CISA Recommends Continuous Cybersecurity Training



CISA Recommends Continuous Cybersecurity TrainingIn an age when 70% - 90% of successful data breaches involve social engineering (which gets past all other defenses), sufficient training is needed to best reduce human-side cybersecurity risk.

Everyone should be trained in how to recognize social engineering attempts, how to mitigate (i.e., delete, ignore, etc.) them, and how to appropriately report them if in a business scenario.

The amount of time an organization should devote to security awareness training (SAT) is still up for debate. Most cybersecurity regulatory guides have no recommendation or only recommend/require a single SAT session a year. Most cybersecurity experts agree that once a year is not enough.

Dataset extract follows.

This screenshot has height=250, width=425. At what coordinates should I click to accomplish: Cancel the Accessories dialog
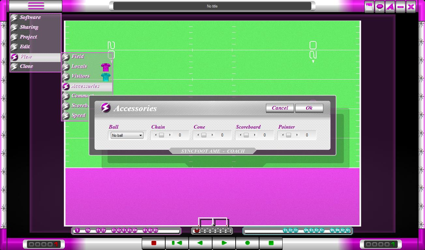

At KnowBe4, we recommend a longer SAT training session when employees are hired (say 15-30 minutes), and a similar longer session once a year thereafter. Then, we believe that SAT training should be at least monthly, although shorter in duration (say three to five minutes). Simulated phishing campaigns should be conducted at least once a month, although the organizations with the lowest social engineering cyber risk conduct phishing tests at least weekly. Recipients “failing” a simulated phishing test should be given more training.

We have data to show that the more frequently training and simulated phishing testing are done, the lower the risk that an employee will click on a phishing email.

Note: We see some evidence that simulated phishing can be an even stronger teaching tool than regular cybersecurity training alone.

Continuous Cybersecurity Training

There has also been a new trending term in the last few years known as continuous cybersecurity training. I am not sure when or where it first originated, perhaps some cybersecurity training firm decades ago can claim first use, but it is possible that the term is increasingly being used to describe the human element within the also trending zero trust architectures, which often discuss continuous authentication and continuous monitoring.

The idea is that doing something continuously is more likely to be accurate and reduce risk than doing something once. For example, almost all of today’s authentication involves a user (or device, service, etc.) being checked for authentication only once, at the first attempted login, and if successful then, never done again (at least for that session). It is equivalent to someone coming into a bank building, being checked and allowed in, and then never asked to re-substantiate their reason for being anywhere in the bank forevermore. Continuous authentication, re-performed on the user during all their actions within a system is likely to be more accurate than one-time authentication.

In that same vein, continuous cybersecurity training is gaining steam. This hit home recently when in CISA's latest cybersecurity warning regarding a Chinese nation-state threat called Volt Typhoon, they recommend "continuous cybersecurity training" (see image excerpt below).

It is the second recommendation under ACTIONS FOR LEADERS.

Although it may not be the first time that CISA (and the other related “Five Eyes” organizations, such as the NSA) have recommended continuous cybersecurity training, it is the first we are aware of. Either way, we applaud CISA’s recommendation and use of continuous cybersecurity training.

CISA is likely recommending all types of cybersecurity training, of which, SAT, is only one type. Other types of cybersecurity training include teaching people how to correctly deploy, configure, and operate cybersecurity hardware and software defenses. It also includes teaching people the basic security tenets, such as least privilege and defense-in-depth. It, too, must include training people in how to recognize, mitigate, and correctly report social engineering attacks.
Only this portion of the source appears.